Seeing as the wedding party often includes those closest to the engaged couple, family is usually a part of the mix—siblings, cousins, in-laws, etc. “For instance, a bride typically will choose her sister to be her maid of honor, and the groom tends to select his brother as his best man,” says Danielle Rothweiler, a wedding planner and owner of Rothweiler Event Design in Verona, New Jersey. “If the groom has a sister, the bride sometimes chooses her to be a bridesmaid, and the bride's brother is sometimes asked to be a groomsman.” 

But what if you don’t feel close enough to family members to have them as part of your wedding party? Do you have to include them just because they’re family?

Don’t feel pressured—but be aware of the consequences.

According to Jove Meyer, owner of Jove Meyer Events in New York City, to-be-weds should feel no pressure to include their family in their wedding parties. “If you make decisions in your wedding planning process that are not authentic to your heart, it will not be a joyful experience, but rather a performance,” he says. “Your wedding party should be filled with those you love most, those that know you most, and those that will make it joyful, period, which may or may not include family members.”

In that same vein, Hudes points out the importance of considering the potential consequences of not having certain members of your family in your wedding party. “If you feel it will jeopardize your relationship with a family member by not having them in your wedding party, it might be worth it to add them into it,” she says. “If you are having a very small wedding and thus either no wedding party at all or only a couple of close friends, family members may be more understanding of not being included—or, if you're having one or two people standing with you, you can just make that your best friend(s).”

Another way Hudes recommends getting out of having family members included who you really don't want is to have a wedding party of only college friends or only high school friends. “This allows for any other group or individual to not feel as slighted as they would if friends or friends and family from all different parts of your life were all included,” she says.

Give family members other roles.

There are other ways to include family members in your wedding than having them as part of the wedding party. Meyer suggests honoring a family member with a reading during the ceremony or allowing them to do a speech at the rehearsal dinner or reception.

At the end of the day, it’s important to keep in mind that this day is about you and your soon-to-be life partner. All of your wedding guests—family included—are there to celebrate you and support you in the best way they can.

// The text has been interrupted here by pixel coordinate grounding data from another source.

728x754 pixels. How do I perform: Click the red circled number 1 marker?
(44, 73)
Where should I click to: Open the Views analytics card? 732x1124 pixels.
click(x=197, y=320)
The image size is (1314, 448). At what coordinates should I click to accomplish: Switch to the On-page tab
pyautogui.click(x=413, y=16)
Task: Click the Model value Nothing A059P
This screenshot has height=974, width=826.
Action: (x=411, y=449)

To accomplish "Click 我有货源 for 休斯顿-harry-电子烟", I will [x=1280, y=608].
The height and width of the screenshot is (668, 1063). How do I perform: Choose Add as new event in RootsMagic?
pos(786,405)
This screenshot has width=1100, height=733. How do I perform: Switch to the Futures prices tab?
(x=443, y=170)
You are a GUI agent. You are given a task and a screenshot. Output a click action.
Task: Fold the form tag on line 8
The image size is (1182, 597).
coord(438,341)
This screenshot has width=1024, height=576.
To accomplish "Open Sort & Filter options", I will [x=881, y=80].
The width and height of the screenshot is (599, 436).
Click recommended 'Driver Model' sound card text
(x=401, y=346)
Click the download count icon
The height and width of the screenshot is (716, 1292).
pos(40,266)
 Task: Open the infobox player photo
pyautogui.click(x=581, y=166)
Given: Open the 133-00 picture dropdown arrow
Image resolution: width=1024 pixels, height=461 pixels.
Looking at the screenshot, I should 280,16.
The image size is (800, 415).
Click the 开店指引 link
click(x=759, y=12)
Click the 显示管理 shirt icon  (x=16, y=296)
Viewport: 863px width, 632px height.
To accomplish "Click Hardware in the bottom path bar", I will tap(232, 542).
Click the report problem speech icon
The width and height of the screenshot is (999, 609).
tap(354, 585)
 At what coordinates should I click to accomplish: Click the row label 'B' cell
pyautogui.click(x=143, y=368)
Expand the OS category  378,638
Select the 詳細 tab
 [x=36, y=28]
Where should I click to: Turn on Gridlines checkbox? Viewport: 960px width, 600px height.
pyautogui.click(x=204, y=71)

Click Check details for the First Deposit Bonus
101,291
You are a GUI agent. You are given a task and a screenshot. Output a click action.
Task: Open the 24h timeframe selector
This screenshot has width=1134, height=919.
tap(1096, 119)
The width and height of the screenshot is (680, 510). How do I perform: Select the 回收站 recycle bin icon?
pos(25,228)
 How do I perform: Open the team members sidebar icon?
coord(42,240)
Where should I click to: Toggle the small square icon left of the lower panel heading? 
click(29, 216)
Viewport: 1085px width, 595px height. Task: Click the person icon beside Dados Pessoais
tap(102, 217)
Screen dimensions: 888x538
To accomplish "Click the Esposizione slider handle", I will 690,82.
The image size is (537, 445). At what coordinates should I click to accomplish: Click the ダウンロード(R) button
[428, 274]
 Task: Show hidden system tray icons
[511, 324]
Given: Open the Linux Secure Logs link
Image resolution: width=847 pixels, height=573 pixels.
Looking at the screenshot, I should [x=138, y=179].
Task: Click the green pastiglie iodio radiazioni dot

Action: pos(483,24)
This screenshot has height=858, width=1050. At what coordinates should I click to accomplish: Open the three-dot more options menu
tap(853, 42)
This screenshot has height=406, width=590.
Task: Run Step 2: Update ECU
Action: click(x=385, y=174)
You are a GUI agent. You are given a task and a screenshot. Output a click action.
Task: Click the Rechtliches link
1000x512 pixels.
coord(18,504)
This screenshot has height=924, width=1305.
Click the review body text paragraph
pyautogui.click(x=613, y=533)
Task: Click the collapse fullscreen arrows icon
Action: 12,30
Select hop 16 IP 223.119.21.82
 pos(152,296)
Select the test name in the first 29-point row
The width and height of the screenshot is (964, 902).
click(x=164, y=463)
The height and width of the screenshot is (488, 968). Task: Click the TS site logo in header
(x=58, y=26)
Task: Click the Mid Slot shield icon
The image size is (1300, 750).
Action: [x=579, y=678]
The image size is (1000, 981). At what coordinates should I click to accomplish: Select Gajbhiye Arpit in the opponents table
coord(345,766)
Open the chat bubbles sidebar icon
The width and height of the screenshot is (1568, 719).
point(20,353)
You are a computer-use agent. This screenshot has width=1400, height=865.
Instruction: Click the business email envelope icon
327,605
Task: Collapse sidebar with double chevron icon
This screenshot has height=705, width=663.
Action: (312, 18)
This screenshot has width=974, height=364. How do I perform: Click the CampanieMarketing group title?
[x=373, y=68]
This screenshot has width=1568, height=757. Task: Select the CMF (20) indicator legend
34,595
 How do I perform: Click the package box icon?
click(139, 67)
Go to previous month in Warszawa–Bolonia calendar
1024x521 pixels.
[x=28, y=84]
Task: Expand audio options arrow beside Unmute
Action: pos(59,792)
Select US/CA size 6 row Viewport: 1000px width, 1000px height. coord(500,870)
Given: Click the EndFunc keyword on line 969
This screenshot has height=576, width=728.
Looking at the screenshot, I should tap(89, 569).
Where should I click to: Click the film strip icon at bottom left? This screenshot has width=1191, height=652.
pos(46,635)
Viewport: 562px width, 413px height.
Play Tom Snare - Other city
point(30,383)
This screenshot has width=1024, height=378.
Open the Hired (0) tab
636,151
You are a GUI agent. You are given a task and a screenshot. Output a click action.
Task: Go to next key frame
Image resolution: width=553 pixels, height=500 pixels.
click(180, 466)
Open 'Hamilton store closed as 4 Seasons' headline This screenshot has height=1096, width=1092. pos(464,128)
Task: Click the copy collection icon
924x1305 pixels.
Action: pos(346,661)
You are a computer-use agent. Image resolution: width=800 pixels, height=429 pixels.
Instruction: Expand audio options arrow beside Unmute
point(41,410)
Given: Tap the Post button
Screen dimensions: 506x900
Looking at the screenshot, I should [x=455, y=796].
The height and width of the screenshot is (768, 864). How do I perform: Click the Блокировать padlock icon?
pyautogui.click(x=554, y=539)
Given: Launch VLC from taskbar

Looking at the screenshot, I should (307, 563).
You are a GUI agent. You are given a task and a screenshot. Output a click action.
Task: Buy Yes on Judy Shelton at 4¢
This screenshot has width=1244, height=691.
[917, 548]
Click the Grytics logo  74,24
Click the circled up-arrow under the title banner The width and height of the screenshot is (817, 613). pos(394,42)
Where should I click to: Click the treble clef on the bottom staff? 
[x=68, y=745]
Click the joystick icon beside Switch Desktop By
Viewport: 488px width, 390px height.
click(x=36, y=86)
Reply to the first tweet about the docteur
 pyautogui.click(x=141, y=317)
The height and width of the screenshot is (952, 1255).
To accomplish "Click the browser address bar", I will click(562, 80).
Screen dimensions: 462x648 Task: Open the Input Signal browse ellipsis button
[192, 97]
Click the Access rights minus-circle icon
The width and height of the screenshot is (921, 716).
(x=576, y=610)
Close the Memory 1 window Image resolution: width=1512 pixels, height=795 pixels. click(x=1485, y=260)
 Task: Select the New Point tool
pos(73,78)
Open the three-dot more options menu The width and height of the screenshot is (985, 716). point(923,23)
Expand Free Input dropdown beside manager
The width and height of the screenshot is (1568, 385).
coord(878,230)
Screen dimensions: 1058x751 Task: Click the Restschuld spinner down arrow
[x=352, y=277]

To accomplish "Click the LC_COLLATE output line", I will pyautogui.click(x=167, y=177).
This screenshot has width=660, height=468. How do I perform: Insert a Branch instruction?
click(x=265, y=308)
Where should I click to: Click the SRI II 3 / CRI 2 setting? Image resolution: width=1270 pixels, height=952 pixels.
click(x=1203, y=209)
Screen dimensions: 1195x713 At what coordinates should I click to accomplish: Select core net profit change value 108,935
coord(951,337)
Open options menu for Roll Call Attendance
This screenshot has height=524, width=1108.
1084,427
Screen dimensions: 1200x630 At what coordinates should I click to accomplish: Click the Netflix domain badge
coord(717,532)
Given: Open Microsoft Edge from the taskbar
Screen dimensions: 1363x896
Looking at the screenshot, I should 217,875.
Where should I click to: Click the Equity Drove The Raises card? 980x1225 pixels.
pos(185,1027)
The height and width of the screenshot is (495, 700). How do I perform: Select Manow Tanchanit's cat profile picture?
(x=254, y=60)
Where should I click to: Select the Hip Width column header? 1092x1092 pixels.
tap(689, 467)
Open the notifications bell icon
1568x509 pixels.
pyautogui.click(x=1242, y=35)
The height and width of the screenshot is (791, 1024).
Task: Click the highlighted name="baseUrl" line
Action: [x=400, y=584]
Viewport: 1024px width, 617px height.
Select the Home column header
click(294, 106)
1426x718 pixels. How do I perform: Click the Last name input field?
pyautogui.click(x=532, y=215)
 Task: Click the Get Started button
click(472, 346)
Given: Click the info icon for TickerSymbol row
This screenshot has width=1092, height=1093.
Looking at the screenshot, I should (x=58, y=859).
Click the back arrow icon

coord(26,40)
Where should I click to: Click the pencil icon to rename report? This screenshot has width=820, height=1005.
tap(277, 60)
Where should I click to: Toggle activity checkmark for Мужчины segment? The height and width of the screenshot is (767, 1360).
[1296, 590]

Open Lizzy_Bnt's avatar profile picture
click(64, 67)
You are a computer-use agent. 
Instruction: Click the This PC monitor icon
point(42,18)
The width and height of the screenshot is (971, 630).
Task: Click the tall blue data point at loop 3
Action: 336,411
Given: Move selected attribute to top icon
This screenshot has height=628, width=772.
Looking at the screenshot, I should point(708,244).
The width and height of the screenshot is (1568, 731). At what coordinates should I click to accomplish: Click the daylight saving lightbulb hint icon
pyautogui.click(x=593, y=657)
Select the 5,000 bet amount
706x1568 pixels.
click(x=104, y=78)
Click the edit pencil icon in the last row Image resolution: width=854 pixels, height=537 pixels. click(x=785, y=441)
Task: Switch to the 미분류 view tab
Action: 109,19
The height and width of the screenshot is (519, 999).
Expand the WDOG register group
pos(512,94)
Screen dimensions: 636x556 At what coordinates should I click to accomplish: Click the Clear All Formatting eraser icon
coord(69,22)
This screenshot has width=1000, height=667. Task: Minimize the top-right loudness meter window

If their hearts are in the right place, they will overlook a situation in which they may have liked to be a part of the wedding party where you did not choose them. “If there is family drama, for instance, this would be a good circumstance to not include a person and if you know adding that person will cause undue stress, then don't add them,” says wedding planner Jaclyn Watson of Jaclyn Watson Events in Stowe, Vermont. “You want to pick people that you know will support and help you along the way.”